En la esfera de lo político es donde más miedo se tiene a lo nuevo. Aunque parece una paradoja, existe una diferencia entre el miedo a la innovación y la fascinación por lo nuevo.

Lo primero está generalmente referido a esa instintiva reacción de rechazo a cambiar la costumbre de hacer las cosas, a nuevas prácticas o tecnologías, lo segundo nos remite a ese embrujo que produce la aceptación, finalmente, de la propuesta de lo nuevo, a esa suerte de encantamiento de “estar en la moda”, usar o tener todo lo que tienen los otros y ser como todo el mundo.

Esto es en el ámbito de lo social, en lo político, sin embargo, las cosas son diferentes porque los cambios son mucho más lentos, más condicionados y tutelados por los principales actores y sujetos del sistema, cuya tendencia es hacia el enroscamiento en el pasado, en su vieja cultura.

En efecto, es en la esfera de lo político donde más miedo se tiene a lo nuevo porque a sus principales actores les resulta en extremo difícil producir ideas que los sintonice con lo nuevo o que los ayude a procesar los cambios que se producen en lo social que modifican prácticas y cultura para ser más eficaces y eficientes en la gestión de lo público en sentido general o sus propias organizaciones en lo particular.

Pero, el enroscamiento en la concha del pasado, a veces en ideología/valores, les impide ver los cambios que origina el presente convirtiéndose en infranqueables valladares para que fluyan respuestas adecuadas a las demandas de diversos derechos ciudadanos en la sociedad moderna.

Y no solo eso, provoca una fractura entre política y sociedad con múltiples consecuencias. Entre otras, induce a varios grupos sociales a la propensión hacia una actitud de absurdo desprecio a todo lo que se considera representante de lo viejo, sea esto partido, política o Gobierno, un comportamiento que generalmente constituye un conservadurismo excluyente, del cual no escapan administraciones de impronta conservadora o de cambios, sean estos moderados o radicales, como está sucediendo en casi todo el mundo desde hace décadas.

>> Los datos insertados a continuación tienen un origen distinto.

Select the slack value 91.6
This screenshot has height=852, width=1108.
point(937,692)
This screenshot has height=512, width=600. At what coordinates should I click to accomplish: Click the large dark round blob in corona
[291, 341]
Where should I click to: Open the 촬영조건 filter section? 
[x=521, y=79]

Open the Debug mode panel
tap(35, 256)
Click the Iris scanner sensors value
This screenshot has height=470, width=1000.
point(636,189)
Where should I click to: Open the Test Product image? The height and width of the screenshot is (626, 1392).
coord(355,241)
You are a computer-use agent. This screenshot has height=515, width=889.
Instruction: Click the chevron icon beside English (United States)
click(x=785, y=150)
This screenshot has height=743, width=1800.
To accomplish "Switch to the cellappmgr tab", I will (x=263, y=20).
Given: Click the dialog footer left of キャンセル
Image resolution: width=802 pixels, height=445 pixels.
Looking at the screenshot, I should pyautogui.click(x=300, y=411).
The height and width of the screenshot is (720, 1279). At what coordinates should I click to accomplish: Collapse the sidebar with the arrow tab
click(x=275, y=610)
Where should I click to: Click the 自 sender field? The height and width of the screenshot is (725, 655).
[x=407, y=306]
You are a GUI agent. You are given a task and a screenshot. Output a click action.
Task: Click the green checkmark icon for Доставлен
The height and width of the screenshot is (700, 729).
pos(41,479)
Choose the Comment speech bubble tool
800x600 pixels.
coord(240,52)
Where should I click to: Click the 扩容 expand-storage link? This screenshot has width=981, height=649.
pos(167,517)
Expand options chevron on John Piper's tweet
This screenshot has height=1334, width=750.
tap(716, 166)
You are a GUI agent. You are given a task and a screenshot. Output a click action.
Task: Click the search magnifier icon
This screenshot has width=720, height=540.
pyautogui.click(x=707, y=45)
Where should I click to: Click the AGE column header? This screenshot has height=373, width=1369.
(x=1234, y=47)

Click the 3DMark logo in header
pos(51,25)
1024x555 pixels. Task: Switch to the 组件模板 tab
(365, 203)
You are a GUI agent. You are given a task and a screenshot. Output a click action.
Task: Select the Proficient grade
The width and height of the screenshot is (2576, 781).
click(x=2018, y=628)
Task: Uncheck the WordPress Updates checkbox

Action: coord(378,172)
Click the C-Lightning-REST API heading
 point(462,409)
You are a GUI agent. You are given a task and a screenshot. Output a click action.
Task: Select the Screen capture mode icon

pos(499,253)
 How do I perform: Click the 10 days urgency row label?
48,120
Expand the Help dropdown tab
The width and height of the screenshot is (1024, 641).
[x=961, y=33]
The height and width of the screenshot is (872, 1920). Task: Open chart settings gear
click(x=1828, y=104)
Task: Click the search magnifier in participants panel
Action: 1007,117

En el caso de la mayoría de izquierda o social demócrata, el problema es que asumen el poder luego de procesos electorales en los que hacen una serie de ofertas de cambios que no se correspondan con los medios para alcanzarlos.

No se ponen los debidos límites a las ofertas, cosa necesaria pero que implica dilemas éticos/morales de difícil solución política.

En definitiva, carecemos de la claridad de ideas para evitar o enfrentar la circunstancia arriba esbozada.

Simplemente no las hemos elaborado y es tiempo de que se aprenda la trágica lección de que se avanza un paso y se retroceden dos, como indican los últimos torneos electorales en Sudamérica y la recurrente caída de gobiernos centrales y/o locales en Europa.

La izquierda debe resolver el problema de que a pesar de que existe ya no se expresa como bloque social, y sin una fuerza social y plural no hay mayoría de ese o cualquier signo que enfrente con éxitos la complejidad del mundo actual.

En lo que respecta a las fuerzas conservadoras, no les interesa cambio alguno, capean un temporal ya estructural ¿hasta cuándo? no se sabe.

Vivimos un mundo de extrema difusión de las ideas, pero su banalización en las redes sociales y el desprecio que hacia ellas tienen sectores de todo signo determina su ineficacia para la desarrollar cualquier proceso verdaderamente democrático. Algo insostenible.